Task description:
Work out how many lines in the listing below carry the word "height". Give that number alone.

Material to process:

━━━━━━━━

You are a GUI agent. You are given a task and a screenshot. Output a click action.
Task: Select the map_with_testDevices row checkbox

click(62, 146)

━━━━━━━━

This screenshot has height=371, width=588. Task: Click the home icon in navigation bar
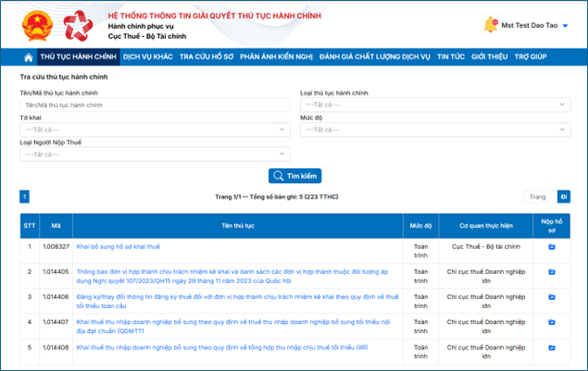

━━━━━━━━

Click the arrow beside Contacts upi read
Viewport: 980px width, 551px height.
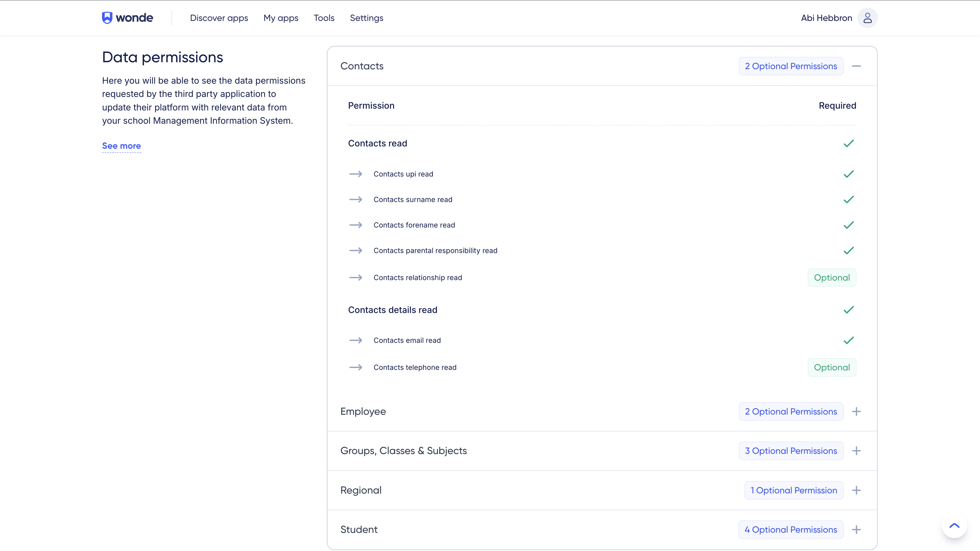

━━━━━━━━

Answer for this exercise:
2